Los populares tienen una representación del 12% y el 40% de cuota de poder
Esteve promete austeridad pero solo reducirá los cargos de confianza de 48 a 45

Además de áreas como Promoción Económica y Territorio (que ya habían sido anunciadas), el PP gestionará Cultura, que quedará en manos de la concejal de Rubí, Mònica Querol. Los temas culturales se llevan el 9% (unos 60 millones de euros) del presupuesto de la Diputación (662 millones este año). Querol se encargará de gestionar la red de bibliotecas, los museos locales, los archivos municipales y la difusión teatral.
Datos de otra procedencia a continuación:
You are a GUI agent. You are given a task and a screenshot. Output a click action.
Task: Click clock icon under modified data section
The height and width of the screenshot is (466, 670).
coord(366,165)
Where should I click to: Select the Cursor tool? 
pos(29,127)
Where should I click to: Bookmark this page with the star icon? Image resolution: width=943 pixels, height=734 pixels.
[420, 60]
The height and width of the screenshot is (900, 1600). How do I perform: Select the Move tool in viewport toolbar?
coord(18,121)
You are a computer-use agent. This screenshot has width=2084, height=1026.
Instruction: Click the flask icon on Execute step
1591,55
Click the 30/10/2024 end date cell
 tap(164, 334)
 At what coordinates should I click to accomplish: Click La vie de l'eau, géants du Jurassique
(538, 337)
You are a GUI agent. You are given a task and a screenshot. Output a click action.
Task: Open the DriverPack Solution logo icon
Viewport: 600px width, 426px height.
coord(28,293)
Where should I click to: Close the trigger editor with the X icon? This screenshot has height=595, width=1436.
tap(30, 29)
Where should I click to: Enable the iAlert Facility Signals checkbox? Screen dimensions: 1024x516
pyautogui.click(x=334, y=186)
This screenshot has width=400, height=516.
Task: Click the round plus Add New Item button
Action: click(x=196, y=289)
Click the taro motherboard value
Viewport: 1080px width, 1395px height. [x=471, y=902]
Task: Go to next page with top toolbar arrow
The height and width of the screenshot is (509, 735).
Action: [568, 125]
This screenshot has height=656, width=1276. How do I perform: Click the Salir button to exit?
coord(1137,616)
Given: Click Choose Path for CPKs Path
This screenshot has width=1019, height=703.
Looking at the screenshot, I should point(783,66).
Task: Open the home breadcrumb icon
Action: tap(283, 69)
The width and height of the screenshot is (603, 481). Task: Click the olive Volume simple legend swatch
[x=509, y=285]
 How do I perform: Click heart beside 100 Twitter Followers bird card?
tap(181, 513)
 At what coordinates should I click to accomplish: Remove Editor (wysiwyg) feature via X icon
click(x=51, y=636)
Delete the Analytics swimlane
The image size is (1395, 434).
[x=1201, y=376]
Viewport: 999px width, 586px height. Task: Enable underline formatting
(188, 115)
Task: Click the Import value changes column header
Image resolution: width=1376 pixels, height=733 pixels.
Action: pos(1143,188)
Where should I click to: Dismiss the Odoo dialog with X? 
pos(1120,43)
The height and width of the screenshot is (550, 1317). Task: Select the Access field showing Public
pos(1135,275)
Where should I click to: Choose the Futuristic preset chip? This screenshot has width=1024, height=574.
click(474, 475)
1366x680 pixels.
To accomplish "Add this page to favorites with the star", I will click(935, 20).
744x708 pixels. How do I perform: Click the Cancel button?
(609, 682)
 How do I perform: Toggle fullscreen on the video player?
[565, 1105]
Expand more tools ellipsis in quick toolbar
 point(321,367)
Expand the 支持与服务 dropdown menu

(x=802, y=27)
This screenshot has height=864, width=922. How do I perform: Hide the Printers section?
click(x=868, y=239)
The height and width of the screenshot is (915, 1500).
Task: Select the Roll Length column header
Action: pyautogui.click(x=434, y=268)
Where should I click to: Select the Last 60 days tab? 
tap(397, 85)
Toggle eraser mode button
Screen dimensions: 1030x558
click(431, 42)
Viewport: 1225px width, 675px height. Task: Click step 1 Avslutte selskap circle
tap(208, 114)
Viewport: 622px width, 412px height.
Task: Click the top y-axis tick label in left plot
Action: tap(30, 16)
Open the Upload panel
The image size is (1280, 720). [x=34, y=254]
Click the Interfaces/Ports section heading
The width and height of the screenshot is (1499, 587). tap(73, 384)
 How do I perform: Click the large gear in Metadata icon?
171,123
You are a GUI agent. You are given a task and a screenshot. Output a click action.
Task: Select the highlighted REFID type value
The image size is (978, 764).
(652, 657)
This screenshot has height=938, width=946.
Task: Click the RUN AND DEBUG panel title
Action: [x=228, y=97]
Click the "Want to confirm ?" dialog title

Entre los equipamientos más destacados del área está el Instituto del Teatro y el Palau Güell y también participa en la gestión del Centro de Cultura Contemporánea de Barcelona y del Museo Marítimo.

El sillón de la presidencia de la Diputación lo ocupó ayer, por primera vez en los 32 años de historia de la corporación, un miembro de CiU (siempre había estado en manos socialistas). Salvador Esteve, alcalde de Martorell, fue investido gracias una apabullante mayoría engrosada, además del PP, por PSC y ERC. ICV-EUiA votó en blanco. Todos los partidos coincidieron en alabar la larga trayectoria de Esteve en el mundo municipal, mientras que el nuevo presidente defendió el papel de la Diputación, pero instó a abrir un debate territorial "como Dios manda" para definir las veguerías y el futuro de los consejos comarcales (hace una semana propuso eliminar los de territorios metropolitanos).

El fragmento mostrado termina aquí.